**SOURCE PASSAGE**
START

Wednesday, April 6, 2022

2022 Post #23 -- Golden Moment, Potent Ending

 by Brett Vogelsinger

When I first read Eve Ewing's poem "testify" on the Poem-a-Day email from, the bright optimism of the images at the heart of the poem, the friendly exchange between neighbors on a beautiful day, and the spiritual connotation of the word "testify" all left me enamored with the poem and encouraged by its words at the end of a particularly tough day of teaching. 

I shared it with two colleagues during our PLC time before sharing it with students, and found one of them brought an entirely different interpretation to the poem.  "All that repetition at the end . . . and then the last word, 'yet.' I find that ominous!" she said. 

On my first reading of the poem, I saw the conclusion of the poem as life-affirming, a sort of carpe diem, akin to the last few lines of Rudy Francisco's poem "Complainers."  But my colleague's reading complicated things.  And so did my students' reading of the poem. 

Most of them liked the poem but disliked the ending, finding the repetition neither life-affirming nor ominous but bothersome, without purpose.  "Oh, that much repetition is certainly not an accident.  Look at how the lines break.  Look at how much real estate this conclusion occupies. It matters.  This is purposeful!" I told them. We theorized about what that purpose might be.

END

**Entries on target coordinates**
START

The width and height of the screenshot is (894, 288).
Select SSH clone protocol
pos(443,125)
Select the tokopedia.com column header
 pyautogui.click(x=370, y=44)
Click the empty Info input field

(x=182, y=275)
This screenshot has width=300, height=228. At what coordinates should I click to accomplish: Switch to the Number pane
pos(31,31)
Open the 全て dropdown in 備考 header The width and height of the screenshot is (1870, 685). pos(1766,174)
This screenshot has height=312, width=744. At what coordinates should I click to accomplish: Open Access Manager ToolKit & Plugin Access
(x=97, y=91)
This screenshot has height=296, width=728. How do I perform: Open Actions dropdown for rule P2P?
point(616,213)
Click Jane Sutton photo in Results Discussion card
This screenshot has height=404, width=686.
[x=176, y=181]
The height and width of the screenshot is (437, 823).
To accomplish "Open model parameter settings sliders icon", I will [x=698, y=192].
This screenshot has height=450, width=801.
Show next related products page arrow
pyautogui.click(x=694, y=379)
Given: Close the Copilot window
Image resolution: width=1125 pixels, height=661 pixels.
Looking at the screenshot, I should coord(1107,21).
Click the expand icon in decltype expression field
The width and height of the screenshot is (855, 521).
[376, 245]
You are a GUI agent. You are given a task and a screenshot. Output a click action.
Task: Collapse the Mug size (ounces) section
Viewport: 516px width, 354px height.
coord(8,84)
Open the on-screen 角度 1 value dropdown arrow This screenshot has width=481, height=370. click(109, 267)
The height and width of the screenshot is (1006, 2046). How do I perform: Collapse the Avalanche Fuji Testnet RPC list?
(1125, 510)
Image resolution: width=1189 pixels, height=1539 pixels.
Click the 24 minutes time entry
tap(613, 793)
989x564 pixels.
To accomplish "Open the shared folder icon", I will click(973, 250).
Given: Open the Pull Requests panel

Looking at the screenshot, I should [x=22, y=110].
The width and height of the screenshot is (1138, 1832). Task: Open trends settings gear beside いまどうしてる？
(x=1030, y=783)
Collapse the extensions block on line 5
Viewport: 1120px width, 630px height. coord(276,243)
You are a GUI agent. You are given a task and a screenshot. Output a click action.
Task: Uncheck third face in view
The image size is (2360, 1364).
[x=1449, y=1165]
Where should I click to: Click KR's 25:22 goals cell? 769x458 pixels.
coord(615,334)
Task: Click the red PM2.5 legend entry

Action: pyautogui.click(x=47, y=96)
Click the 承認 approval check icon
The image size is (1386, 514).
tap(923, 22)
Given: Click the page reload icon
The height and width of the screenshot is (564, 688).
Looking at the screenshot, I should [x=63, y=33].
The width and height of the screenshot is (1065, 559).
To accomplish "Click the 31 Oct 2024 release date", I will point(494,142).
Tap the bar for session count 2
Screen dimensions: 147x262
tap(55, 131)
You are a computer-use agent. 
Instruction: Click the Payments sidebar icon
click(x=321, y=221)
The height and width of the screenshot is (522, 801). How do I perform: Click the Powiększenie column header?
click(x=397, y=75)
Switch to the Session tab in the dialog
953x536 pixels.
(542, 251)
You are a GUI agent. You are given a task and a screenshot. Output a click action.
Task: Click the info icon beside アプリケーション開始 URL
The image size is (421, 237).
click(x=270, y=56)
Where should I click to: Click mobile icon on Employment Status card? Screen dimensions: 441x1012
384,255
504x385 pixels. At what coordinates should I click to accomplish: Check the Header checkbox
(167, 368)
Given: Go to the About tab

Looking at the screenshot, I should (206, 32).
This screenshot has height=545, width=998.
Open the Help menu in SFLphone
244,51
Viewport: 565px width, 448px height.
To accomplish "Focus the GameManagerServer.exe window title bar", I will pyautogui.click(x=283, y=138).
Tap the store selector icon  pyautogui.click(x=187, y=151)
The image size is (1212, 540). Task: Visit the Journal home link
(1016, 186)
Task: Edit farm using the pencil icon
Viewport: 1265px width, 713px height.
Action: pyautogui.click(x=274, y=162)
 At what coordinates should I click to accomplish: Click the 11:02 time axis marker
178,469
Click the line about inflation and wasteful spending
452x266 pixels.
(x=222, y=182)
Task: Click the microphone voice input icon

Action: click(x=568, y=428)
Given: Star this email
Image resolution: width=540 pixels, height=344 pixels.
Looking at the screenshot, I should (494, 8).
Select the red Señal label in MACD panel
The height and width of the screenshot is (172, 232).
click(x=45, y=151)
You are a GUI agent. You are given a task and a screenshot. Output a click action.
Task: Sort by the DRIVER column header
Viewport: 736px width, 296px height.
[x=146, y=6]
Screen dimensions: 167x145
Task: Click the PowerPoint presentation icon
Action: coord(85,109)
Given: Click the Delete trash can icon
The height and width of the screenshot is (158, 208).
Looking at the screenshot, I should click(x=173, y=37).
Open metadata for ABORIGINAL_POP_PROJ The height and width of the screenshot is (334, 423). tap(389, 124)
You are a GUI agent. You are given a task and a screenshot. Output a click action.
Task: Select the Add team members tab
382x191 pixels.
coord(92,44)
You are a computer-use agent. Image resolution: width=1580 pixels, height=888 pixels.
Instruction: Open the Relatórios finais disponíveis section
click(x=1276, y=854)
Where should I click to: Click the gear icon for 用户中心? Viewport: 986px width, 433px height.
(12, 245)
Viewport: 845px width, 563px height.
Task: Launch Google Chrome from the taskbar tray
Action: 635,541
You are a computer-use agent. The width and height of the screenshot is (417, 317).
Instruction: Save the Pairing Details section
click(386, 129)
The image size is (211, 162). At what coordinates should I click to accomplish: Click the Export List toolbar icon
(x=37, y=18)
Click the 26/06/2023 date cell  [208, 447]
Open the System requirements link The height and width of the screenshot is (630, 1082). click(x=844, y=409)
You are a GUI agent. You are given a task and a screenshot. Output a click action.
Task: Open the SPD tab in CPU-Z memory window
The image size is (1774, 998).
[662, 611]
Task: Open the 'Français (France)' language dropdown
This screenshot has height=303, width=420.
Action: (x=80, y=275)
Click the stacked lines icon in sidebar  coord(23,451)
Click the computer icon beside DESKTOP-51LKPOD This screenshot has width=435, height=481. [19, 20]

END

**PROBLEM REQUIREMENTS**
Reproduce the blog post word for word from "When I first" to "day of teaching.".

**TASK RESPONSE**
When I first read Eve Ewing's poem "testify" on the Poem-a-Day email from, the bright optimism of the images at the heart of the poem, the friendly exchange between neighbors on a beautiful day, and the spiritual connotation of the word "testify" all left me enamored with the poem and encouraged by its words at the end of a particularly tough day of teaching.